You Are Not the Voice in My Head


The older I get, the more I think that problems stem from issues of identity, and that solutions to them do not lie in psychology but rather philosophy, and more important, spirituality. The spirituality of which I write isn't to be confused with religion and god. I use the word spirituality as a term to reference the relationship one has with that which is bigger than one's self, the relationship one has with The Divine, which is to say What Has Come Before and What Will Come After, the relationship one has with the concept of life across time.

Art (you being an artist) is one of the ways in which we connect with our spirituality, with our relationship with The Divine.
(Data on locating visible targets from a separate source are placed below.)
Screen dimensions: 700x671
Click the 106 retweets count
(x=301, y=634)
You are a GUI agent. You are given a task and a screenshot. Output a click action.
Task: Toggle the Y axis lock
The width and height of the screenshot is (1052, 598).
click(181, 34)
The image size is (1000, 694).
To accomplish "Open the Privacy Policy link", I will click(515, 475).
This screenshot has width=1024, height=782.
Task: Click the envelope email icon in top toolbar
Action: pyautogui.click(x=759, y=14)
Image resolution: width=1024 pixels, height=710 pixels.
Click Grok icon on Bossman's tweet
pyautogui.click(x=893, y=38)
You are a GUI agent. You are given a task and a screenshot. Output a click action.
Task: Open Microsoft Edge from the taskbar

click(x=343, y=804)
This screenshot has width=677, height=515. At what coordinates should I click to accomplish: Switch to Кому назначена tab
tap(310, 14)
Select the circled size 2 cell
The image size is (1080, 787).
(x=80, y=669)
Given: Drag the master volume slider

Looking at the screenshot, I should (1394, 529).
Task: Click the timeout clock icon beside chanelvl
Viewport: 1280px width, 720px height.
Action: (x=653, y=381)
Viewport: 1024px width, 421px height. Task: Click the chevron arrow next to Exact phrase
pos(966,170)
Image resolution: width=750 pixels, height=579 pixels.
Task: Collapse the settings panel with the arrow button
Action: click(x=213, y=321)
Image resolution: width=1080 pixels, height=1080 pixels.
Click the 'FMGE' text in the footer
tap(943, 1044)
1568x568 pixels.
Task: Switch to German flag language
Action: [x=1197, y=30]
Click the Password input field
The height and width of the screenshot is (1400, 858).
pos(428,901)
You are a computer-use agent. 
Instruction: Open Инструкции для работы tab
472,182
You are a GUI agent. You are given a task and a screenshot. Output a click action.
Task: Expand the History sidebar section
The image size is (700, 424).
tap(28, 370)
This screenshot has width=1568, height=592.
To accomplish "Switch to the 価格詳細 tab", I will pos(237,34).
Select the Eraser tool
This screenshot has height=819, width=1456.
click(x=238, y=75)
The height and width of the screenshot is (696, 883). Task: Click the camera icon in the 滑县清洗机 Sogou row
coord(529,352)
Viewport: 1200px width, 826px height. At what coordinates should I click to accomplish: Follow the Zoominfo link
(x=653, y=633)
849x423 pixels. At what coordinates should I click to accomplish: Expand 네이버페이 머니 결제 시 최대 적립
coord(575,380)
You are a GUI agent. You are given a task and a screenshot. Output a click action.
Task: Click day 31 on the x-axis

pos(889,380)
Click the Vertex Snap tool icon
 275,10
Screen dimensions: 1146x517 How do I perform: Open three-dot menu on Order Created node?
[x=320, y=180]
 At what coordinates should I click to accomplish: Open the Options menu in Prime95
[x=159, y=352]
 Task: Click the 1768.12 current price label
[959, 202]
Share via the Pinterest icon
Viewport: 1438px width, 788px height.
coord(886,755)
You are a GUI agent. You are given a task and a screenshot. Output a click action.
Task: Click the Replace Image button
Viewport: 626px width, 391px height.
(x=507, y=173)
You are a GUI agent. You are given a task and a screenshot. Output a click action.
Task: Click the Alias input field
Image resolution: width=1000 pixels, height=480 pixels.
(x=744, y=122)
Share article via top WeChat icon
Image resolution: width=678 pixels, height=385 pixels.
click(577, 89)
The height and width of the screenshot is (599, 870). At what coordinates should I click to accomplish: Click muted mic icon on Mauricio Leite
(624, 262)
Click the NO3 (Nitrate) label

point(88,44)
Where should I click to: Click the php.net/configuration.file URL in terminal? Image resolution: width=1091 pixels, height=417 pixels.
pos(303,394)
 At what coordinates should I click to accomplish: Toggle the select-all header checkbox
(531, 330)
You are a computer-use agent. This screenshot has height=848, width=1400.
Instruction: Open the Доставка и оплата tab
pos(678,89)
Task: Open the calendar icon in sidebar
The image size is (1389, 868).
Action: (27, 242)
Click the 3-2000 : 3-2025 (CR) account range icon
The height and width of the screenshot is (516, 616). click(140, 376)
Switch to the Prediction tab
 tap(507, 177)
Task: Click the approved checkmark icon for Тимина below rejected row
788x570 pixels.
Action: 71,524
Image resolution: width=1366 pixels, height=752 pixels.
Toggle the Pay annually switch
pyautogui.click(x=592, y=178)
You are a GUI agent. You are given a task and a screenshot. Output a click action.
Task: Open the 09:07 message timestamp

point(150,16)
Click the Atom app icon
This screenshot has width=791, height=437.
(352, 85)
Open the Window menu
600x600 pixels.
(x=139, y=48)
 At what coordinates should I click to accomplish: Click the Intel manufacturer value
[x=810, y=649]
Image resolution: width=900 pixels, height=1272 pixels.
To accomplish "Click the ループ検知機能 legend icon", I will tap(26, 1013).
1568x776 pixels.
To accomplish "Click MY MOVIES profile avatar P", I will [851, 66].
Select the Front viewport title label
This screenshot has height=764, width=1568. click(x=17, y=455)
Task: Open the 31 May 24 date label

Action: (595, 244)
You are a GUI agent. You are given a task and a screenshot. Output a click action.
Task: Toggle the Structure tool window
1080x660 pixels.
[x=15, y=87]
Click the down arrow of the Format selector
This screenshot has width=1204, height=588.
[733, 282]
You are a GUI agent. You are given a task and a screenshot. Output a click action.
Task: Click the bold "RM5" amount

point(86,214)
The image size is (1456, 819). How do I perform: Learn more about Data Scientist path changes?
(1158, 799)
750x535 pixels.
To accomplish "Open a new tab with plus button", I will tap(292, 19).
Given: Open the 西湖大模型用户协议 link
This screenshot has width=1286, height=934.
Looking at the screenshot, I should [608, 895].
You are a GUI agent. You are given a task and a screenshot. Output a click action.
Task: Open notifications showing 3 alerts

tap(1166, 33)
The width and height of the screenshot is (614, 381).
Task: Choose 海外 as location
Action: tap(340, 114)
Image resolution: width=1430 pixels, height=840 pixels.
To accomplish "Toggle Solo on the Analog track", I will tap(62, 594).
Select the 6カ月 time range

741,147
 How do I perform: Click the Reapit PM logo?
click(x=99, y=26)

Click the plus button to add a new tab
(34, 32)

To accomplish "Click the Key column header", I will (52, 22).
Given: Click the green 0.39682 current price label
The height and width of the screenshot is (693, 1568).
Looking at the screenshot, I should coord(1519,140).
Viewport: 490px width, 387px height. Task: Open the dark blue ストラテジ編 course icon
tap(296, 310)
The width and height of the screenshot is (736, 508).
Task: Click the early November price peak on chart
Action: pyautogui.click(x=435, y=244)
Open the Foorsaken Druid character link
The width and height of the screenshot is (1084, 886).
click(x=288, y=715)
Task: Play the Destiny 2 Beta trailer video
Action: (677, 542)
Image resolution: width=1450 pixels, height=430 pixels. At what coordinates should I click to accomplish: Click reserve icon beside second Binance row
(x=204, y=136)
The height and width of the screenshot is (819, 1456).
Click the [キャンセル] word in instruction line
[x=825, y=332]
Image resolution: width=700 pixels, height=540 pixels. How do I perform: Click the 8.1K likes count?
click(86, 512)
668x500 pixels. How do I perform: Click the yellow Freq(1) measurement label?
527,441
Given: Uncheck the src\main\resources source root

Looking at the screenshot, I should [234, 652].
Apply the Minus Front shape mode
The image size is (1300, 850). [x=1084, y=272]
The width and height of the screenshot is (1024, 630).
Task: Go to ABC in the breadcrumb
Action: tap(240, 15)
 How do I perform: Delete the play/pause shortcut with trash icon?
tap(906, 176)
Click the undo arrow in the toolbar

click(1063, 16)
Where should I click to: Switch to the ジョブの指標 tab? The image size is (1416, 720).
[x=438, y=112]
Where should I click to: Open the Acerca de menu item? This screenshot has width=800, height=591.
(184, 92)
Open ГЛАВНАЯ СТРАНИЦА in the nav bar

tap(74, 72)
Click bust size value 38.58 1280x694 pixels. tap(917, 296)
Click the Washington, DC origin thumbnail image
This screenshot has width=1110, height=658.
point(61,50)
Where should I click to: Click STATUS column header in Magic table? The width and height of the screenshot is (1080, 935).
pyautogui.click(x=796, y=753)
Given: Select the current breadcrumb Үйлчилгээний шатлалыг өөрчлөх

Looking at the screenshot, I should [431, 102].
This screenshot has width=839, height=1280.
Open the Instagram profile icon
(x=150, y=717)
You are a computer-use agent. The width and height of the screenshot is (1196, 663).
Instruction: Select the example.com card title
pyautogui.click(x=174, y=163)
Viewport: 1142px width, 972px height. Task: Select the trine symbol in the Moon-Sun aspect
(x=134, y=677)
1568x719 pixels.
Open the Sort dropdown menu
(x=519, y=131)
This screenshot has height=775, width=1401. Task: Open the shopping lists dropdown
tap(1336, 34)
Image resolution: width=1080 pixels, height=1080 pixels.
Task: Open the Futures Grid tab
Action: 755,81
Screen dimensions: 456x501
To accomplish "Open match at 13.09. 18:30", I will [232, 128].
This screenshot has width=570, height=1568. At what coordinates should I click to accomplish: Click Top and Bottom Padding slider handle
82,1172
My first response to this was a genuine 'Wow'. Reading this helped me realize how disjointed I have been with my spirituality as of late and how that has affected me and (arguably) more importantly, my art. Last year, I was very involved in my beliefs and ideas about things like the afterlife, the untangible way we have relationships with others, and other things that are not invisible but only present in another facet of our minds and other realms. The play I put up for StacNight last year was very much influenced by these ideas, along with a confusion of whether I was doing enough in my day to day life not only physically but mentally.
I've been subconsciously trying to decode my Koan for months now. At this point, I think it's 'Is it Enough?'. This is how I've approached a lot of things, and even if it isn't my Koan, it's a question that has been present in my life for quite some time. The Koan, for those of you who don't know, is a very mental, very untangible mess of not only thinking but feeling. The relationship between thinking and feeling is how I personally define philosophy. The head versus the heart, only it's not a fight looking for a winner.
As I've said, my relationship with all of this train of thought had been lost for months. Now that I feel that it's back, I feel more comfortable explaining what it was like without it. I think a good place to start is by saying that my relationship with the afterlife is very integral to who I am and how I view and percieve things. Believing in an afterlife helps me come to terms with the life around me. I've said before that I'm afraid of endings, and I suppose that's related to this. While I don't think of myself as a religious person, I do view myself as agnostic. I believe there's something out there, something that lets us cling to existence and something that gives me a reason to keep clinging. But, for awhile, my views shifted towards atheism. The idea that there is nothing scares me the most, so while I didn't want to believe it, I couldn't stop myself. I didn't have a reason to keep clinging. But I still did.
While mental health definitely holds a role in being suicidal, I feel like it was only gas for me. It fueled, but it wasn't the first spark that lit the flame. It was my loss of belief. In September, I cut ties with one of my best friends. And while it was the right thing to do, it was still hard. I felt like this person put me down and made me feel unreasonably like less of a person. Things were happening in my life already at that point and feeling this way the last straw. Why would a power that I had already accepted was bigger than me only make me feel smaller? So I squashed the higher ruler and put myself on the same level as everyone else. Somehow, that only made me worse.
People make it sound like going down in this fashion is a spiral, but it was slower than that. It was like when you're on an escalator, and you can see that you're slowly but surely going down, so you watch as the levels change. I, for one, have always slowly tipped my head up as I go down, keeping my eyes steady on where I once was, only to look down quickly before I realize I need to step off. I find it interesting how when I go back up on an escalator, instead of looking where I'm coming from, I only look up at where I'm going to be.
Putting myself on the same level as others took away that drive to better myself. I realize now. I need something to look up to. I also need something bigger than me to feel protected while I'm doing it. I rely on the positivity of others and while I know it presents issues on other levels, I've realized it's just who I am. While I don't feel exactly like the person I was last year, I feel more versed and justified in why I feel the way I feel. I know I'm not a healthy person, but I'm not so afraid of it anymore. And right now, that's enough.
NOTE: I feel like it's important not only for others to have the ability to know how I feel, for instance writing on this blog instead of my personal one, but for me to have a positive outlet to express these feelings. Some of the things I write on here are important for me to be able to say to those around me everyday. While I always invite to ponder, I'm not demanding a response to every single thing. I, for one, know how hard it can be to talk about depression without putting your own experiences into it and that can be hard to talk about. I feel like it's just easier to understand my thought process as a whole with these pieces of background information, so that's why I include them.